Summary judgment is appropriate if the United States shows "there is no genuine dispute as to any material fact and the movant is entitled to judgment as a matter of law." Fed. R. Civ. P. 56(a). Once the United States meets its initial burden of demonstrating the absence of a genuine issue of material fact, the burden shifts to Mr. Austin to set forth specific facts showing that there is a genuine issue for trial. See Schneider v. City of Grand Junction Police Dep't, 717 F.3d 760, 767 (10th Cir. 2013). The Court views the facts in the light most favorable to Mr. Austin as the non-moving party and draws all reasonable inferences in his favor. See Tabor v.
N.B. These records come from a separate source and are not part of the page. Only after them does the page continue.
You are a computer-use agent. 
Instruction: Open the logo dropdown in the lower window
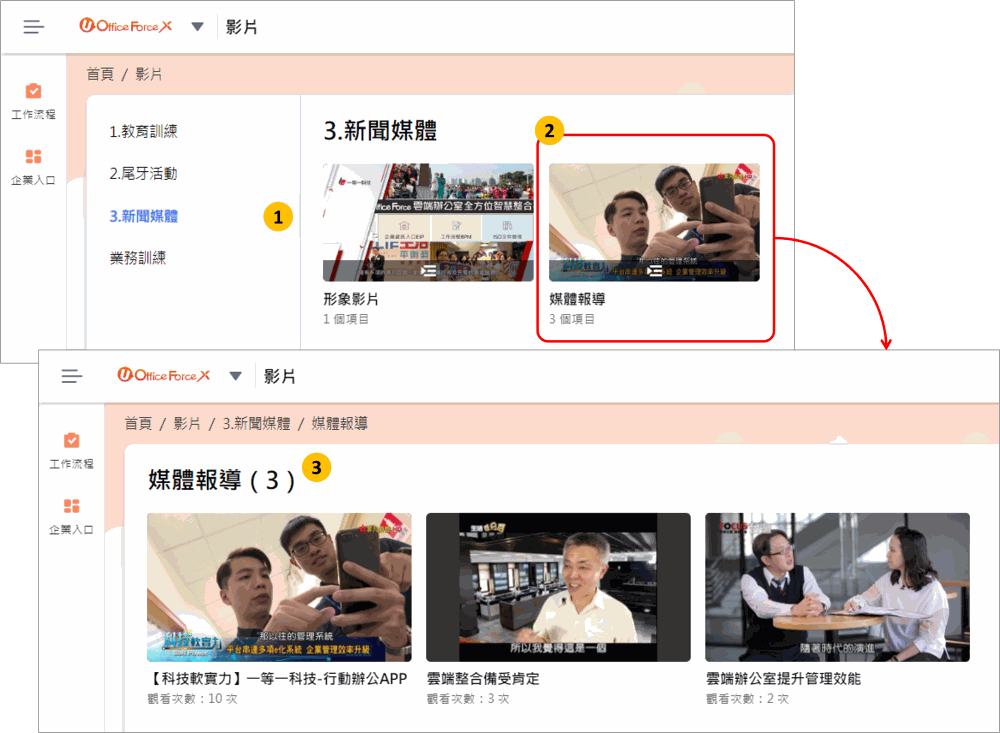pyautogui.click(x=235, y=376)
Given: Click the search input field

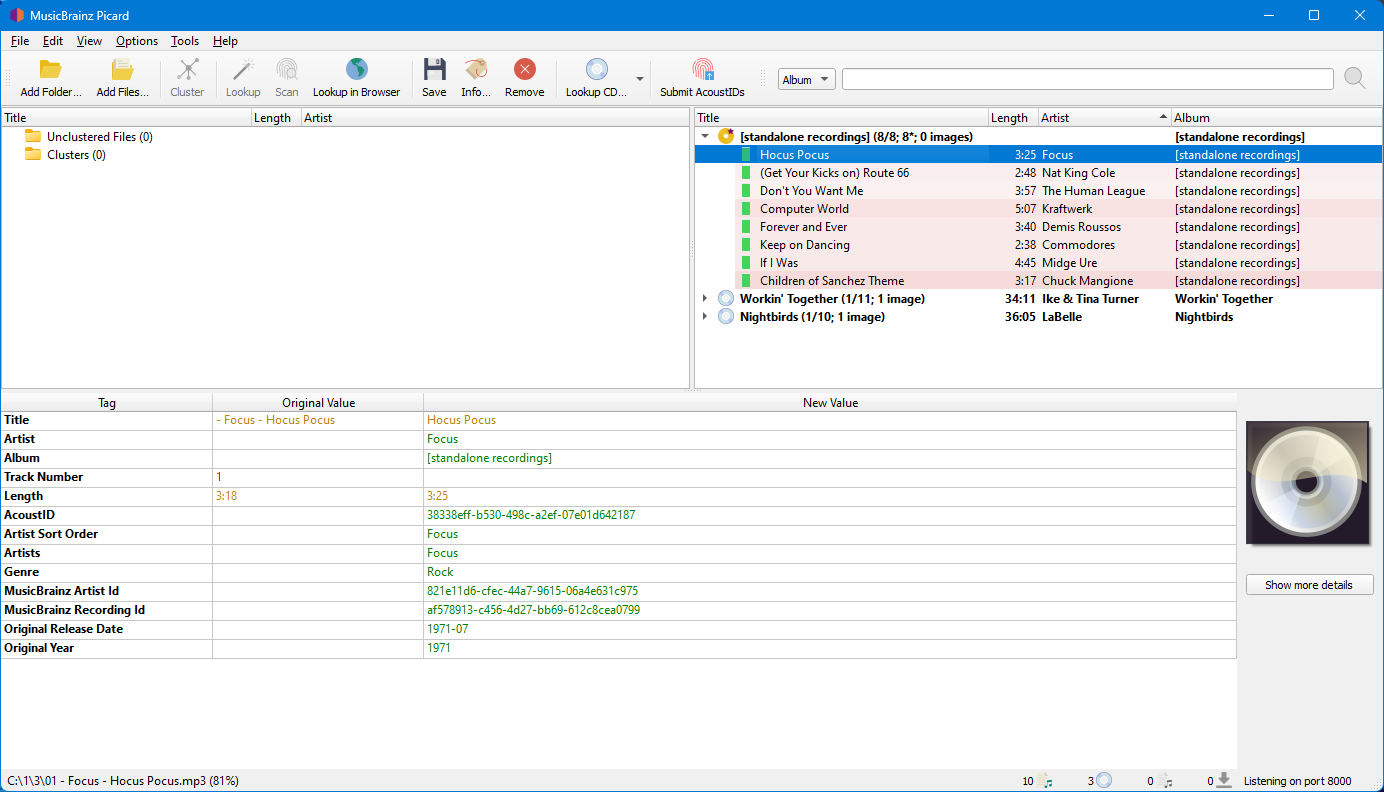Looking at the screenshot, I should click(x=1087, y=80).
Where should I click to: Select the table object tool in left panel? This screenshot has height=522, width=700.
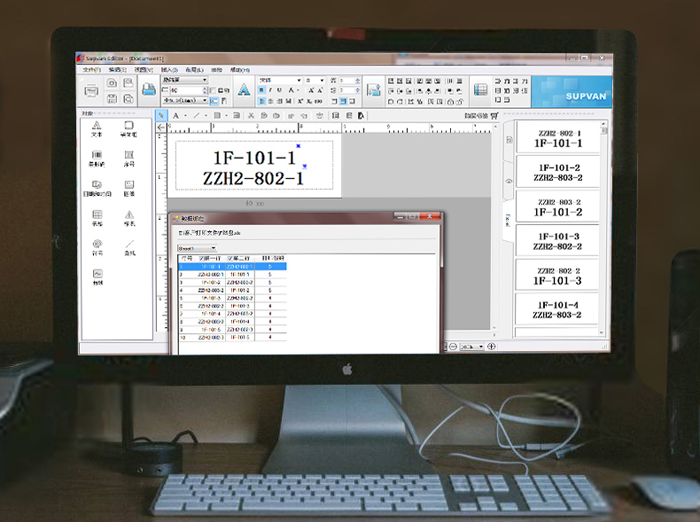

Hilti, Inc., 703 F.3d 1206, 1215 (10th Cir. 2013). The Court also construes Mr. Austin's pro se pleadings liberally. See Childs v. Miller, 713 F.3d 1262, 1264 (10th Cir. 2013). Nonetheless, pro se parties must follow the same rules of procedure as other litigants. Kay v. Bemis, 500 F.3d 1214, 1218 (10th Cir. 2007). The Court will not supply additional factual allegations or construct a legal theory on Mr. Austin's behalf. See Smith v. United States, 561 F.3d 1090, 1096 (10th Cir. 2009).

III. Analysis

In its summary judgment motion, the United States asks the Court to: (1) enter judgment against Mr. Austin in the amount of $1,861,642.62 for delinquent Form 1040 tax liabilities plus interest and any other statutory additions provided by law from November 6, 2017; (2) find that the United States' federal tax liens attach to the Anasazi Trail Property; and (3) allow the United States to foreclose its tax liens against the property. See Doc. 47 at 8-9.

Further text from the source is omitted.